*Given records*.
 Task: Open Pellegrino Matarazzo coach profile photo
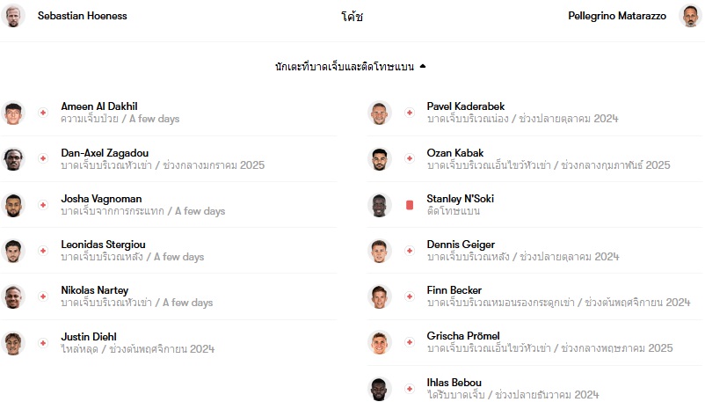[x=690, y=16]
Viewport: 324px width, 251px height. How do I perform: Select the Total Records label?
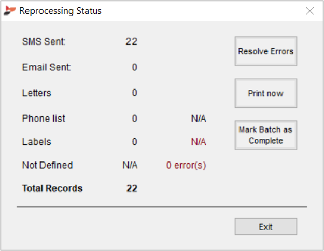52,188
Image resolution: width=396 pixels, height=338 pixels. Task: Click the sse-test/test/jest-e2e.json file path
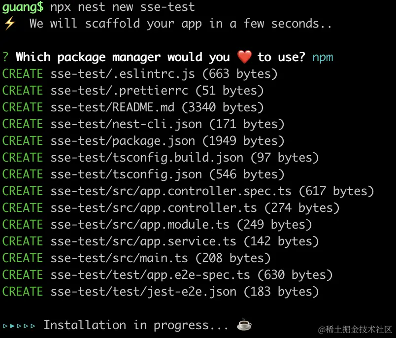pos(143,292)
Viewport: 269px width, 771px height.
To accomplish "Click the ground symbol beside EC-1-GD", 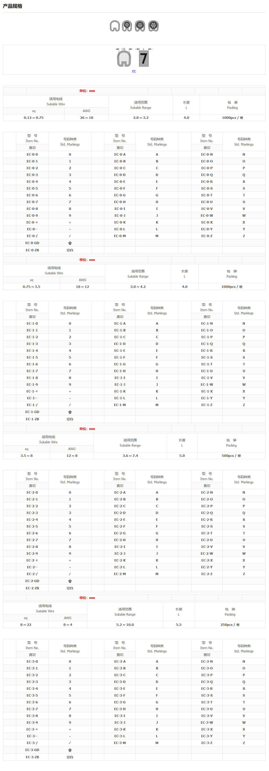I will [x=70, y=412].
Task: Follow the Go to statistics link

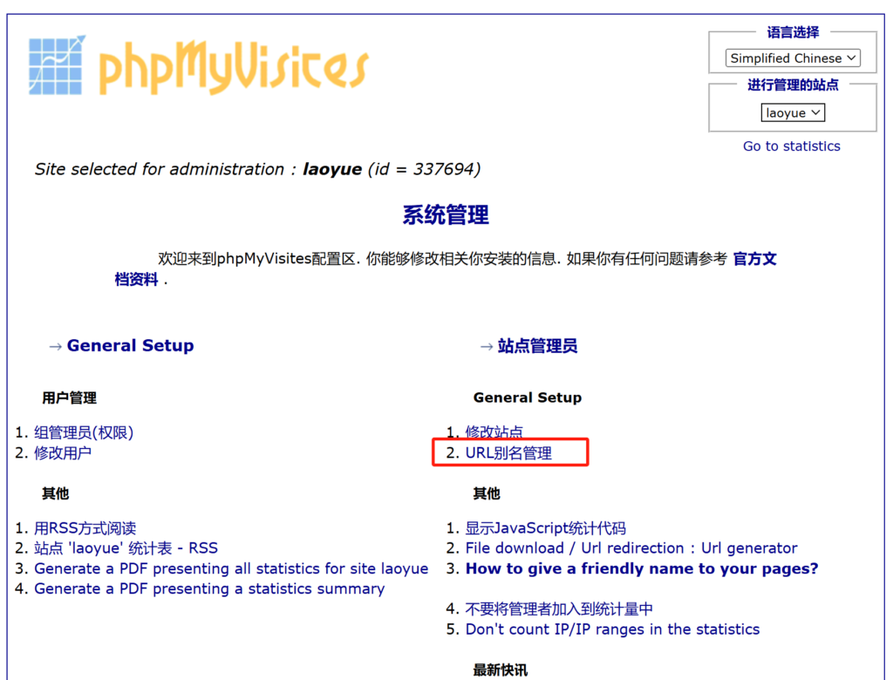Action: click(x=791, y=146)
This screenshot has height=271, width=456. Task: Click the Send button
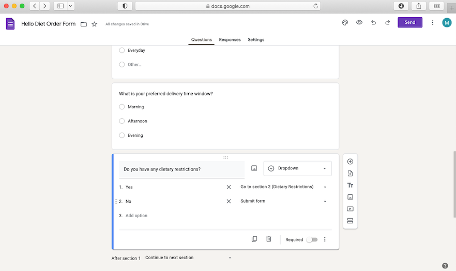click(409, 22)
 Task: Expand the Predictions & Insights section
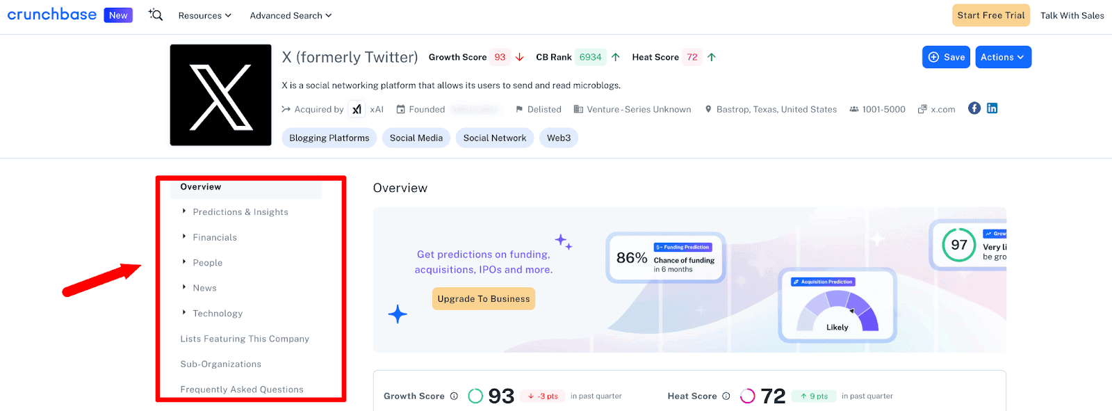pos(240,212)
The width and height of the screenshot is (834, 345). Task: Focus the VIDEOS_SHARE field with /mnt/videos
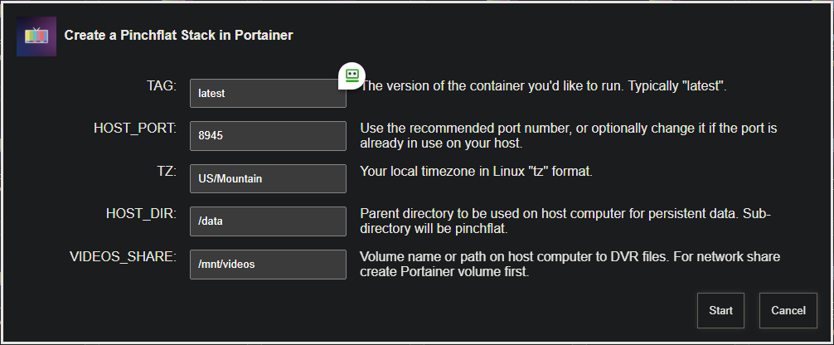(x=267, y=264)

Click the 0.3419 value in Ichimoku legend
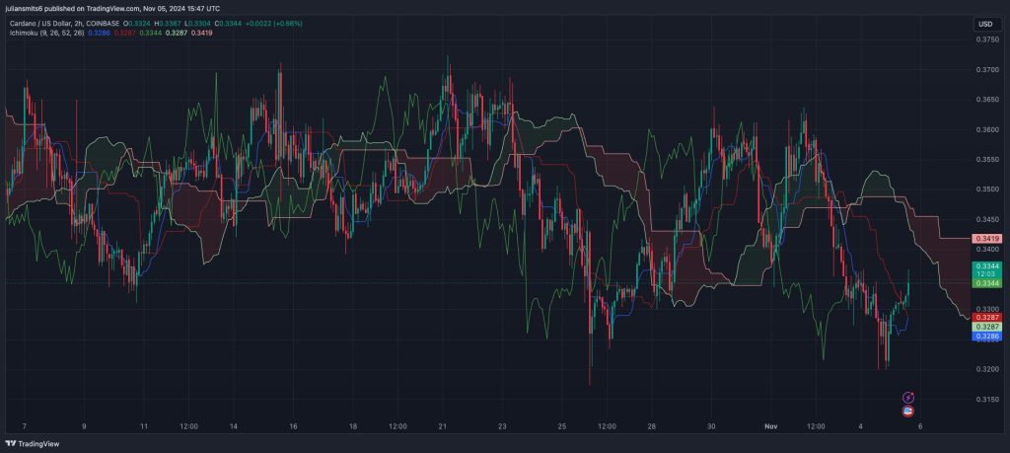click(202, 33)
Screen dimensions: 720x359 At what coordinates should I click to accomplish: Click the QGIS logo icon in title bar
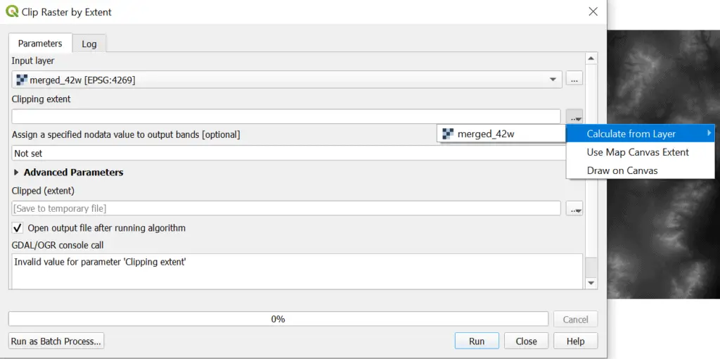pyautogui.click(x=12, y=11)
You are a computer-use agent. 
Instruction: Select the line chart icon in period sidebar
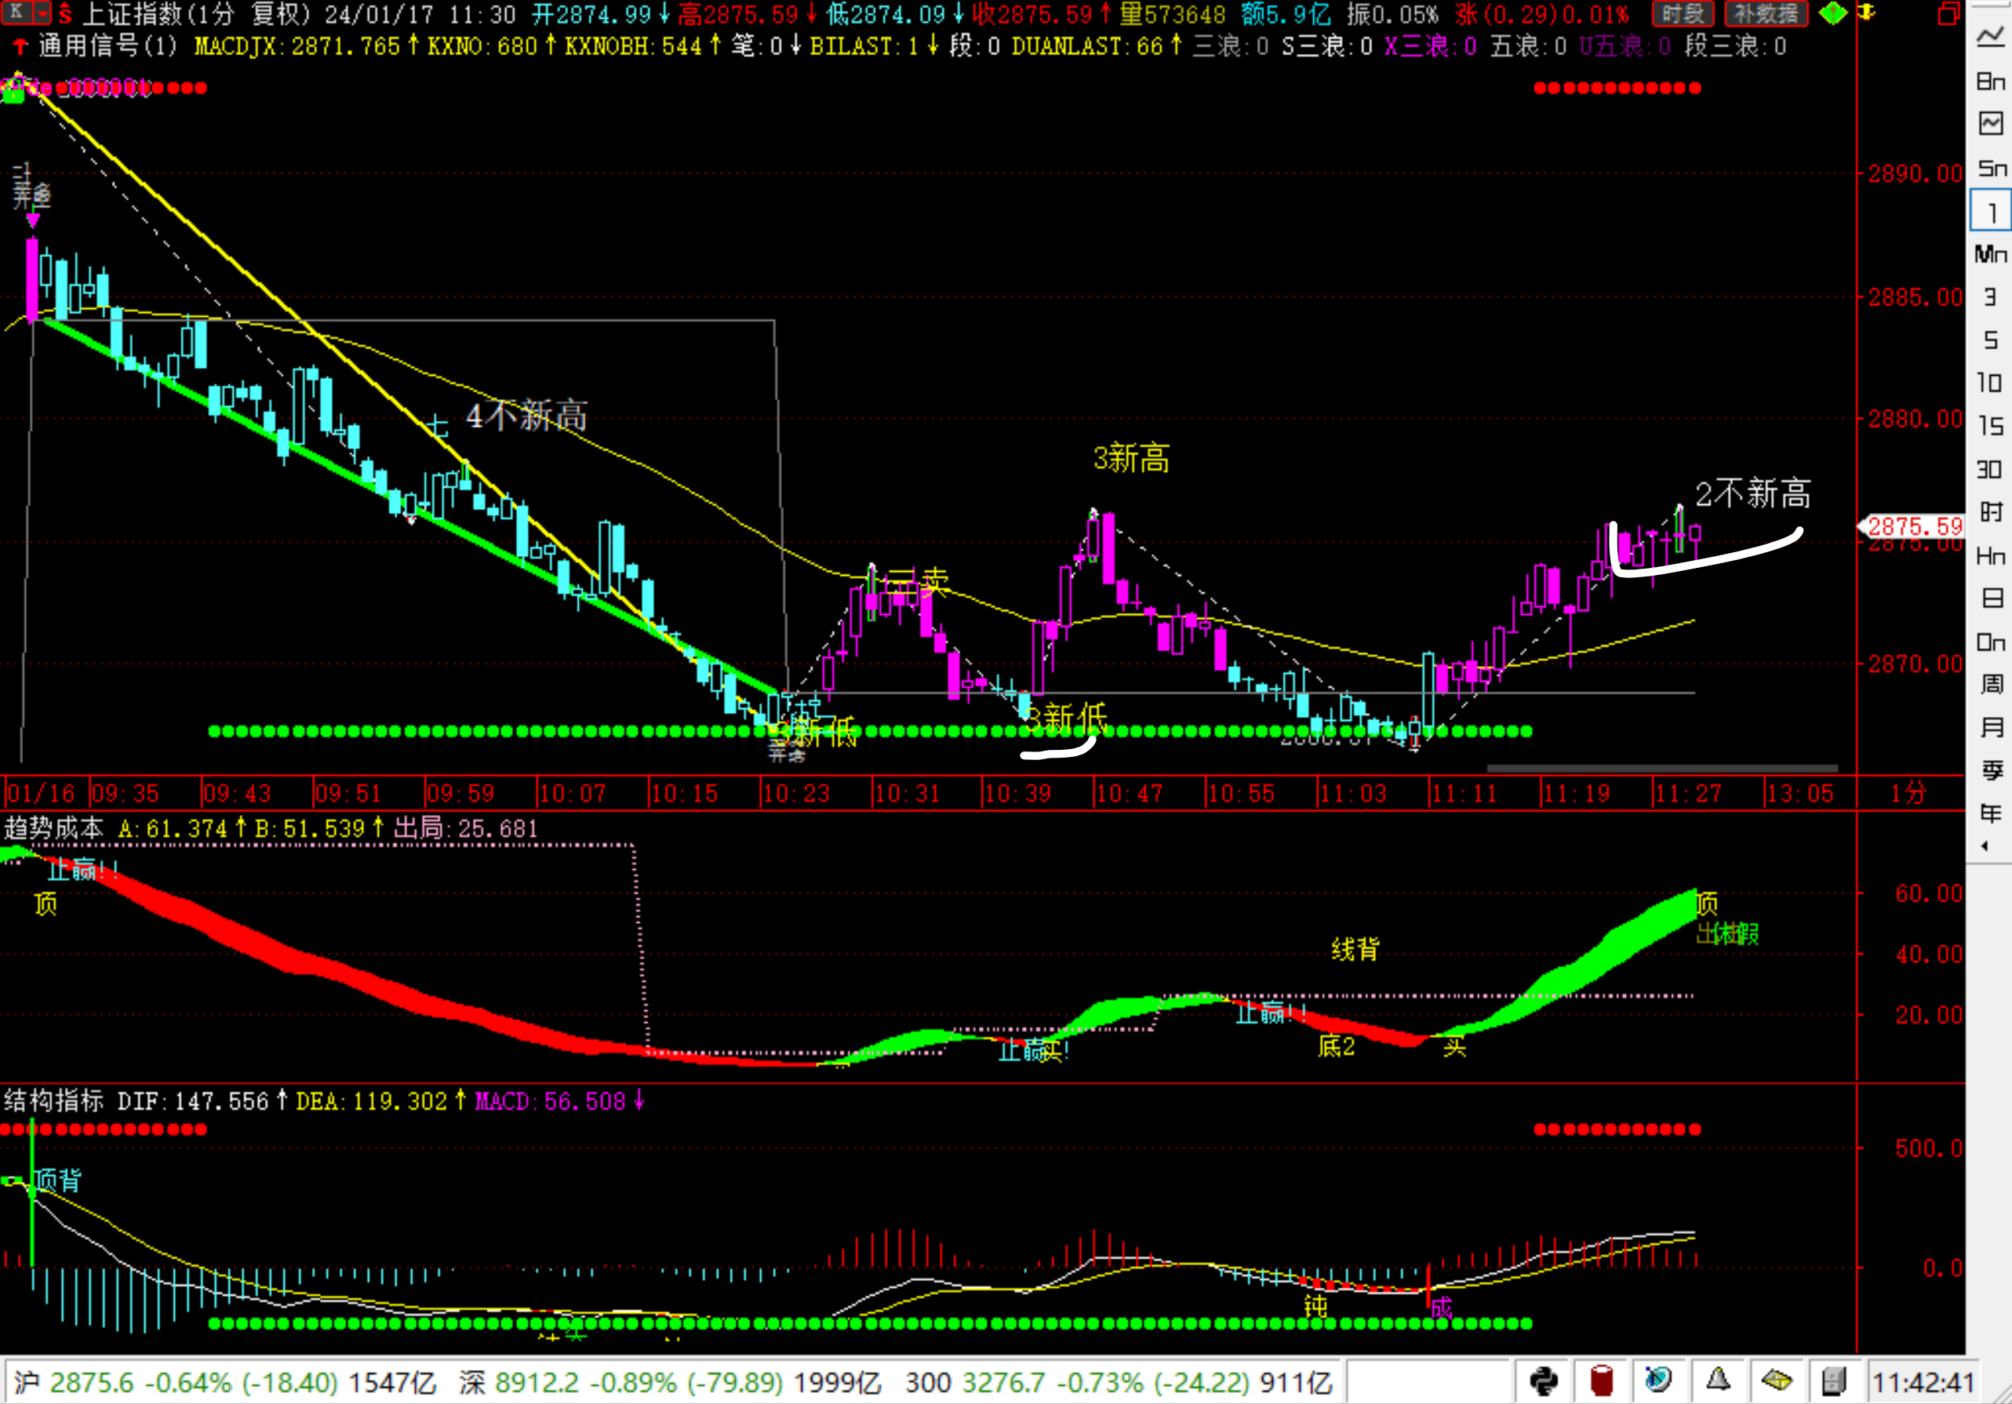pos(1990,37)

*Required work*. Copy verbatim the part of the records that opens with the line containing "The width and" and closes with the line containing "click(202, 33)", both of those lines included, leaving the pictures out of the answer.

*Solution for this problem*.
The width and height of the screenshot is (834, 345). Task: Focus the VIDEOS_SHARE field with /mnt/videos
(x=267, y=264)

Click the 0.3419 value in Ichimoku legend
click(202, 33)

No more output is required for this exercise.